Name Matcher

Overview

The Name Matcher module aims to recognise relations between previously recognised entities. It may also assign an entity type to a previously unclassified name, based on a relation with an existing entity. It may not, however, reclassify any other previously classified entity.

Resources

The Name Matcher uses an external lookup list of aliases to record non-matching strings which represent the same entity, e.g. "New York" and "The Big Apple"; "Coca Cola" and "Coke". This table is used only for the case where no rules would apply, because the two strings are too dissimilar. It would not be used to record acronyms or shorter forms, e.g. "ICI" and "Imperial Chemical Industries". It also uses several other external lists for things like prepositions which are used in the rules.

Options

The Name Matcher also makes use of lists such as company designators. These can be loaded in two ways: either from a set of specific external lists, or from the results of the earlier gazetteer lookup module. The switch is set at runtime, i.e. via the UsedComponents menu which appears when the NameMatcher is added to the application. The option "extLists" should be set to true for the former and false for the latter. By default, the latter will be used. An alternative AnnotationSet and AnnotationType names can also be specified at this point; otherwise the default set will be used. Some rules are only applied for the annotations that are organisations or persons. So, it is necessary to specify the type of the organisation or the person. By default, these are Organization and Person. The user can choose a document from a list with all the documents of the application; otherwise the current document will be the last element from the list. By default, the annotation set is the default annotation set of the document, but the user also can specify the name of the annotation set.

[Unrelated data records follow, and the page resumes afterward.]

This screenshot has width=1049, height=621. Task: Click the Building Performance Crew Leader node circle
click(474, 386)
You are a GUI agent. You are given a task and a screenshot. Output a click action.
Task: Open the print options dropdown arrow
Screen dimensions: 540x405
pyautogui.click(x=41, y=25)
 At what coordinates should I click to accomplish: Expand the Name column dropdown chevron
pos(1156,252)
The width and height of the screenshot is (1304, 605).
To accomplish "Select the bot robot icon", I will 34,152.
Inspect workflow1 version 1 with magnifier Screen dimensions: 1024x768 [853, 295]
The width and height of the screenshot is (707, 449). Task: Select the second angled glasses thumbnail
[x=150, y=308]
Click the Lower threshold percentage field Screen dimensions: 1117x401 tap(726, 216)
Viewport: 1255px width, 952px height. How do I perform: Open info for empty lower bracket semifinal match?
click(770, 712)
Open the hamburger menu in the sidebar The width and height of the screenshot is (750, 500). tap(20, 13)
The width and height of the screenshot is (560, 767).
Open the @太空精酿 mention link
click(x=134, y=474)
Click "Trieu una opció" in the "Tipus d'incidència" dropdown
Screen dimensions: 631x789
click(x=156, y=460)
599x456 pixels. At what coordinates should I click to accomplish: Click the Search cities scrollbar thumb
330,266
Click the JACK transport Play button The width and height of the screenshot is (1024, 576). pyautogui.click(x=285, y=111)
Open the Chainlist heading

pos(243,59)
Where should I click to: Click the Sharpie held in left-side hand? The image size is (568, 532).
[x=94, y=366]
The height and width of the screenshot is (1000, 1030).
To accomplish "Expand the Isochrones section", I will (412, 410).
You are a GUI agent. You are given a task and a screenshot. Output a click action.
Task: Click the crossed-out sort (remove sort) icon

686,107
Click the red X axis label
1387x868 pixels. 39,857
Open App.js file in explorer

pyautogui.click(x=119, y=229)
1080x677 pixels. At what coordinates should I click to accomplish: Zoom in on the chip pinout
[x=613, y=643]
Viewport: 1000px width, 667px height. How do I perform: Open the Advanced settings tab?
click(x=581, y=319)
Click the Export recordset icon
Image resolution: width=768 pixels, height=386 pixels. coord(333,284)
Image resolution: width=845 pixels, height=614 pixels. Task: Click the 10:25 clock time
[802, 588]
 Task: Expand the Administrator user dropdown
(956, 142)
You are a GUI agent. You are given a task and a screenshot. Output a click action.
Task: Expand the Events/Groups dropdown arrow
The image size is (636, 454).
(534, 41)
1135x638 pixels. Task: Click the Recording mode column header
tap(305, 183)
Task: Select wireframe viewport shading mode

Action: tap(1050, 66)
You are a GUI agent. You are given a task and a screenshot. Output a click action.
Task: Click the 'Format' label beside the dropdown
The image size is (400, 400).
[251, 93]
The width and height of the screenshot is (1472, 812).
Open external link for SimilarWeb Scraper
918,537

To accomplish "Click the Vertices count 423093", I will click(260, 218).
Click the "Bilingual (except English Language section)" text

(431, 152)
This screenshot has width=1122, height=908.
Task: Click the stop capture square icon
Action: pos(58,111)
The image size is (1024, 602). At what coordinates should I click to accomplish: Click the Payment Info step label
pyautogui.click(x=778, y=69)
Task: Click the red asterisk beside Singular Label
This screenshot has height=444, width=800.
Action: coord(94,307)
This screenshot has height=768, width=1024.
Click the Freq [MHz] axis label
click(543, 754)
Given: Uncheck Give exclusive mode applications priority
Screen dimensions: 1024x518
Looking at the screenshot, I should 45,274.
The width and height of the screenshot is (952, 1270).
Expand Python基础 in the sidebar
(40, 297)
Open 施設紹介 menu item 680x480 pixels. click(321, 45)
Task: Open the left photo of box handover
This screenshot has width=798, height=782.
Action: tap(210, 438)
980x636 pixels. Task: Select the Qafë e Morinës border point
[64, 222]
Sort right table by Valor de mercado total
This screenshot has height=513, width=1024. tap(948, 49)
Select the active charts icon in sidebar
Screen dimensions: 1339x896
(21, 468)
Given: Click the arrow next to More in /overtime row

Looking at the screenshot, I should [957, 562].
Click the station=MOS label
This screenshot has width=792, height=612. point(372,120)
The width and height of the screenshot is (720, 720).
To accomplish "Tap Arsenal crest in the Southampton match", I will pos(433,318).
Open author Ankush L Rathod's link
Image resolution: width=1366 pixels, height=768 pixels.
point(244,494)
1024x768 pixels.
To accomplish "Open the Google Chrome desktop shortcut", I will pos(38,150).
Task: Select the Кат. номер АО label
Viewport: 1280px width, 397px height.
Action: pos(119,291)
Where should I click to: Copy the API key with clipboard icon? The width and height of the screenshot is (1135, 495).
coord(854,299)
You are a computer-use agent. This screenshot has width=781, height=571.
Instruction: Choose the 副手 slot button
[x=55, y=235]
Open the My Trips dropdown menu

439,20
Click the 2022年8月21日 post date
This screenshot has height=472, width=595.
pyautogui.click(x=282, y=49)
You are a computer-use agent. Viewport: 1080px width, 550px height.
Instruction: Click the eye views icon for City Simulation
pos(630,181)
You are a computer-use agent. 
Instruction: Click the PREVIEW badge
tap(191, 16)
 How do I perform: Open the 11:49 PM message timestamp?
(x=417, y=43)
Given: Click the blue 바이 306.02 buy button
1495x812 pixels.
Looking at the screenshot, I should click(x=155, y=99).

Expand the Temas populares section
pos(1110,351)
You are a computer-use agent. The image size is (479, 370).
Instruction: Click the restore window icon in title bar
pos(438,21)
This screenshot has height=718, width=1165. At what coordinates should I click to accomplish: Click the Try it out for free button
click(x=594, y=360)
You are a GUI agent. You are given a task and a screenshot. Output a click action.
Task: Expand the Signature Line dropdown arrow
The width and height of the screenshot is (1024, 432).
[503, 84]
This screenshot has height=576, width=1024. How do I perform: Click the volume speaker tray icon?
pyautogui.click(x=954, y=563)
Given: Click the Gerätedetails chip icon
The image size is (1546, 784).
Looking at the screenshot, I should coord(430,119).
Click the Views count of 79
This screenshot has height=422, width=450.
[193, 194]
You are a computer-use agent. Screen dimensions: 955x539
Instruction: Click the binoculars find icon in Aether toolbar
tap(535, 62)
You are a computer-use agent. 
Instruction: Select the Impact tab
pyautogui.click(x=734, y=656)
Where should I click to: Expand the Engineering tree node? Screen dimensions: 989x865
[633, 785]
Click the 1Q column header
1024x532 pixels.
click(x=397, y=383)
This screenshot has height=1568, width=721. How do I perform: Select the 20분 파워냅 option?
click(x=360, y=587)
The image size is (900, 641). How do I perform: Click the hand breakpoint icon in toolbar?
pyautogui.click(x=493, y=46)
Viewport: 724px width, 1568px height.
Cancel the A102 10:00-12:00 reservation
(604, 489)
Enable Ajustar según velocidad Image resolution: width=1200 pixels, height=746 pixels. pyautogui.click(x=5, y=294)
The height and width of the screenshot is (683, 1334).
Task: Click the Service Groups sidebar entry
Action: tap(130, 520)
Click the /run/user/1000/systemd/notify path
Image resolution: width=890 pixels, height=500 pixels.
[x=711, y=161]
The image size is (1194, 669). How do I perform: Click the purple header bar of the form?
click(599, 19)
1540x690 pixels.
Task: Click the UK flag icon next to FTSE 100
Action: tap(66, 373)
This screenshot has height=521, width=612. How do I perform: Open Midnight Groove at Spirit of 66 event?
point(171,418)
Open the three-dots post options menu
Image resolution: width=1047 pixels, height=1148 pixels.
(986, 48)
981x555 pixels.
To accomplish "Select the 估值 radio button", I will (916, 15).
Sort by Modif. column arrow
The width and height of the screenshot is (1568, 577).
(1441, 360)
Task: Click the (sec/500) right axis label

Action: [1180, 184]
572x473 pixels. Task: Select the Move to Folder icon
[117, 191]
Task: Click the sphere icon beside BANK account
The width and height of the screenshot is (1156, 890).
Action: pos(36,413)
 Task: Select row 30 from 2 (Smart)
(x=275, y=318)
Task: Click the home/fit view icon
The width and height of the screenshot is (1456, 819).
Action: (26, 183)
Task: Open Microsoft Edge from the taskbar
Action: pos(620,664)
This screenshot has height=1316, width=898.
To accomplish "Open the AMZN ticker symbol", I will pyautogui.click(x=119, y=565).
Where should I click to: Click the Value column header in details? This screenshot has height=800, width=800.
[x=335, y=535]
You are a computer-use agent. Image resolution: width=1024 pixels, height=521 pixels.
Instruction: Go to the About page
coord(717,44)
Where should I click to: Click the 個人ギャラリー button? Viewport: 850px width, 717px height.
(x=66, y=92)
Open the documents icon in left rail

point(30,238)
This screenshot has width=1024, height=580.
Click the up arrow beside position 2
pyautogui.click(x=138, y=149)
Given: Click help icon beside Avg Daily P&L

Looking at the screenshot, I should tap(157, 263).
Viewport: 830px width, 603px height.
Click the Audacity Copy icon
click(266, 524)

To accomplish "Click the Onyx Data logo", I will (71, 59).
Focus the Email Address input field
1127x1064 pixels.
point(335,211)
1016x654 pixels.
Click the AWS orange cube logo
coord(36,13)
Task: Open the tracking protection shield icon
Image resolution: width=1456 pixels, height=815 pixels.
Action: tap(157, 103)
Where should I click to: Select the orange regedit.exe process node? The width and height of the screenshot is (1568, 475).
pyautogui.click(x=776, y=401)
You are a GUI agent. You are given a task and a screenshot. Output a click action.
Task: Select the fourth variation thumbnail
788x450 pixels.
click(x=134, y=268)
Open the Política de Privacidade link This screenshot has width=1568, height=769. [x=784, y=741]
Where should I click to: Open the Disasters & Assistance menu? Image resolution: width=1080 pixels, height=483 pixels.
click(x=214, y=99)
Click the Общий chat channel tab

Figure 1. Namematcher parameters in the Gate GUI

Rules

The Name Matcher recognises relations between entities based on a number of handcoded rules, detailed below. The rules may be applied to annotations produced by the JAPE transducer for people (P), organisations (O) or to all types of annotations (A). The rules may be case-dependent or case-independent, and may consist of full or partial matches between entities, and are both transitive and bi-directional. This means

IF name1 matches name2 by ruleA AND name2 matches name3 by ruleB THEN name1 also matches name3
IF name1 matches name2 by ruleA, THEN name2 also matches name1 by ruleA

Types of match:

Full:
- A and B are identical (with or without case matching)
  e.g. WHSmith and WHSMITH
Partial:
- A contains B
  e.g. WHSmith Ltd. and WHSmith
- A can be transformed into B (e.g. reversal around a preposition)
  e.g. Defense Department and U.S. Department of Defense
- A is a concatenated contraction of B
  e.g. Pan American and Pan Am
Semantic:
- A is an alias of B but bears no orthographical resemblance
  e.g. New York and The Big Apple
No match:
- A is a spurious match of B
  e.g. Eastern Airways and Eastern Air (which are different companies)

The matching rules are hard-coded in the Namematcher, as is priority handling of rules. Essentially, the first rule to be applied is the spurious rule from the lookup list (where two names are listed specifically as not matching), followed by the rules for all annotations, organizations, and persons respectively. In general, rules matching more similar strings precede those matching less similar ones.

Classification of Unknown Entities

The namematcher also checks entities marked as "Unknown" to see if they match any entities of type "Person", "Location" or "Organization", according to the rules described above. If a match is found, the "Unknown" annotation is deleted, and the entity is reannotated with the same type as that of its matching entity.

Maintenance

The external list switch enables specific changes to be made to the lists of company designators etc. without having to either rebuild the NameMatcher or modify the gazetteer lists (which may have implications on the transduction phase). Using the gazetteer lists, on the other hand, prevents the need for updating the external lists independently every time the gazetteer lists are modified. The structure of the external lists is as follows. The lists are stored as separate files, with an index file NMlists.def in which the list names are defined (as for the gazetteer lists). Each entry in a list consists of a name, a separator "Ł" and an identifier (generally a number, though it can be any token or string. The identifier is used to match entries, i.e. all entries with the same identifier are to be considered as related. For lists such as the preposition list, all entries are considered as equivalent (since there is no special relation between them other than the fact that they are all prepositions), so they are all given the same identifier. The set of "all annotations" to which the rules may be applied is specified in the AnnotationTypes vector in the Used Components menu - by default this is Organization, Person and Location. The rules themselves, and their ordering, are hard-coded and can only be modified via the Namematch.java code.